Mps, tonfo in Borsa nel primo giorno di conversione

La Consob ha dato il suo via libera all'offerta di conversione in azioni dei bond subordinati Mps e il "prospetto relativo alle nuove azioni". In un documento visionato da Reuters si dice che "esiste il rischio che il piano di salvataggio non venga portato a compimento" e che "la banca potrebbe dover ricorrere a misure di risoluzione tra cui il bail-in". Un'operazione propedeutica al lancio di un aumento di capitale fino a 5 miliardi.

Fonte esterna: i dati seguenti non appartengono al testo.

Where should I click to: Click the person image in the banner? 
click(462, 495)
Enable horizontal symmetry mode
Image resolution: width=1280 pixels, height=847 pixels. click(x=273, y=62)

La buona notizia per la banca senese è che Generali ha convertito tutti i bond subordinati, ma nel complesso lo scenario resta pieno di incognite.

Per quanto riguarda le incognite, la prima è legata al consorzio di garanzia per la riuscita dell'aumento di capitale che dovrebbe partire il 7 o l'8 dicembre, subordinato all'esito della conversione dei bond, all'attività di pre-marketing e all'avanzamento del processo di deconsolidamento del portafoglio di 27,7 miliardi di sofferenze che le banche, guidate da Jp Morgan e Mediobanca, dovranno considerare "soddisfacente".

In una nota rilasciata dall'istituto si legge che Mps "assumerà nei confronti della clientela un atteggiamento non proattivo, astenendosi dal raccomandare o consigliare l'adesione all'Offerta" e che l'adesione sarà permessa solo ai clienti che hanno un profilo compatibile con l'investimento secondo i parametri della direttiva europea Mifid.

L'avvio dell'operazione di conversione non sembra aver avuto un impatto positivo sul titolo di Mps: lunedì mattina il titolo è in crollo a Piazza Affari (-9,5% intorno al giro di boa) e scambia intorno a 18 euro, con tutto il listino e i bancari in rosso probabilmente per via dell'incertezza sul referendum di domenica.